Collected data entries:
====
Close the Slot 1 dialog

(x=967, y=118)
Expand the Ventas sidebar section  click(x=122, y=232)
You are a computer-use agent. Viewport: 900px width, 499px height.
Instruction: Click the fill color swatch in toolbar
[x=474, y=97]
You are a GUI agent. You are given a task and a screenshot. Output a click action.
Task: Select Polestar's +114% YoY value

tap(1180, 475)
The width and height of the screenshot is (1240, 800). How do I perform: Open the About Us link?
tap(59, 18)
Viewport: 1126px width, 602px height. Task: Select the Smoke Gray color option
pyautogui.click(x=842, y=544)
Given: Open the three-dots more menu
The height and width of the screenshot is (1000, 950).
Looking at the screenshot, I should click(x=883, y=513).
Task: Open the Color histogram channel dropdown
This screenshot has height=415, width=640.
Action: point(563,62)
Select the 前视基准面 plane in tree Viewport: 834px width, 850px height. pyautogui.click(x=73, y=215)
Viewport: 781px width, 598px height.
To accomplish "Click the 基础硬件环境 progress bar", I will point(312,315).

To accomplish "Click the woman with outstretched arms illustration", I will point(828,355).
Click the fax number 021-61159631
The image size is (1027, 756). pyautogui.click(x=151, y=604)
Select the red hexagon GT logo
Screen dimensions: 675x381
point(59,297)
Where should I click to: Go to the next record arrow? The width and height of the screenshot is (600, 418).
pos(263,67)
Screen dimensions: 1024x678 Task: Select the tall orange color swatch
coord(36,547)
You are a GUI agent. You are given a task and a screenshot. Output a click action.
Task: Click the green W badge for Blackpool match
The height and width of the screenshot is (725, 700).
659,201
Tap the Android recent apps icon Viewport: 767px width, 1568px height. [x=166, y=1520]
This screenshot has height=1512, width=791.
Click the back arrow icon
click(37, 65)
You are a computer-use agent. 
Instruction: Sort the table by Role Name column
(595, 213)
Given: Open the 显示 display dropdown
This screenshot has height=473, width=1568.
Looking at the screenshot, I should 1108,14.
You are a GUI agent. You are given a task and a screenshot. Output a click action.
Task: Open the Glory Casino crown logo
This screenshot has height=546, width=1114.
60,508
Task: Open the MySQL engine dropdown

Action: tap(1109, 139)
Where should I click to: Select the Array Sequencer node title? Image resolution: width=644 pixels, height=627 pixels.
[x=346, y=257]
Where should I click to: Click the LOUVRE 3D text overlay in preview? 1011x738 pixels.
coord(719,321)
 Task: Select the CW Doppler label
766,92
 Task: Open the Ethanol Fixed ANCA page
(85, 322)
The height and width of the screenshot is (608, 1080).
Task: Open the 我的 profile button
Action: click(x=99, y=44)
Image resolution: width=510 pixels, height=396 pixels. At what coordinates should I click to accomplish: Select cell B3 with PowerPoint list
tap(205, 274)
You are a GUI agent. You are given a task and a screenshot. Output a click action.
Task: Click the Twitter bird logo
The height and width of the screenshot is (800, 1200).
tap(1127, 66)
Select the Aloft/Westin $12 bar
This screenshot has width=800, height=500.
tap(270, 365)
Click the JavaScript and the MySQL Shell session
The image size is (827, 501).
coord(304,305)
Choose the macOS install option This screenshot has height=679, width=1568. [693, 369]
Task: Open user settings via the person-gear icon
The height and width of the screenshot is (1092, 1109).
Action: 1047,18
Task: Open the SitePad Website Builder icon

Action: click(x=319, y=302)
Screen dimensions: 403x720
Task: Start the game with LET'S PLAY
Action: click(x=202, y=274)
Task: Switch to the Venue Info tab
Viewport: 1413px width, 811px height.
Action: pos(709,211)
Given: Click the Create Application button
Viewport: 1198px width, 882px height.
====
The answer must consist solely of the number of lines in the entries that contain the word "computer".

2